* **The task**
A single figure is the whole answer: the number of lines in the records that contain "agent".

Stored data
== == ==
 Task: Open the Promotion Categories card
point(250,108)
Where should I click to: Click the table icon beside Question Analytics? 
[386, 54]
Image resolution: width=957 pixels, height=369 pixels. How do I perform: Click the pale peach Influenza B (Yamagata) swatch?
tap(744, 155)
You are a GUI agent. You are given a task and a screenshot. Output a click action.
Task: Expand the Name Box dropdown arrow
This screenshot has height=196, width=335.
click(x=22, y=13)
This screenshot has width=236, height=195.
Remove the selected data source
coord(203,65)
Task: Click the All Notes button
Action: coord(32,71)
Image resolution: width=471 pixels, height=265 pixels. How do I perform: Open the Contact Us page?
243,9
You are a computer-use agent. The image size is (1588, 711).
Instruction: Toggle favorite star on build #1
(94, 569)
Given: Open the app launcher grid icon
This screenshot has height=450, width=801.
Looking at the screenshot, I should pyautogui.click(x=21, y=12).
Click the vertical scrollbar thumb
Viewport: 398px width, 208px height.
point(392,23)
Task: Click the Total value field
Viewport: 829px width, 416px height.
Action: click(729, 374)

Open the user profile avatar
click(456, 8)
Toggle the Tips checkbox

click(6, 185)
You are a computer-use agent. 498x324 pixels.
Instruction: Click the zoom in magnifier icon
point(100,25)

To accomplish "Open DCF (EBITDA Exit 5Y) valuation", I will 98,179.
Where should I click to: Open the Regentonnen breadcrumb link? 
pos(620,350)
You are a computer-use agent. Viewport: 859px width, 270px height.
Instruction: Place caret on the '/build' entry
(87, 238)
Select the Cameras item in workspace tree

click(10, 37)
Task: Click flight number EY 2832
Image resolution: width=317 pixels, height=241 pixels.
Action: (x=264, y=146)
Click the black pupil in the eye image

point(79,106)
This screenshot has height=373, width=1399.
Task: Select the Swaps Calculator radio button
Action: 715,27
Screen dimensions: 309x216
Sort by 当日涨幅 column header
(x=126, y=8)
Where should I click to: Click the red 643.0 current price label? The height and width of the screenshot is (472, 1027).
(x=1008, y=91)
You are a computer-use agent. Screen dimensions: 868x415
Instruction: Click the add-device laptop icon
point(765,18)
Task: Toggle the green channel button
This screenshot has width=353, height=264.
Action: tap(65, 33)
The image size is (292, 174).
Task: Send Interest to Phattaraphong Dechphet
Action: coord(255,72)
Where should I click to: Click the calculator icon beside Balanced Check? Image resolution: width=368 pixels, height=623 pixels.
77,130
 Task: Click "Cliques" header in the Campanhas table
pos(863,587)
== == ==
* **Task output**
5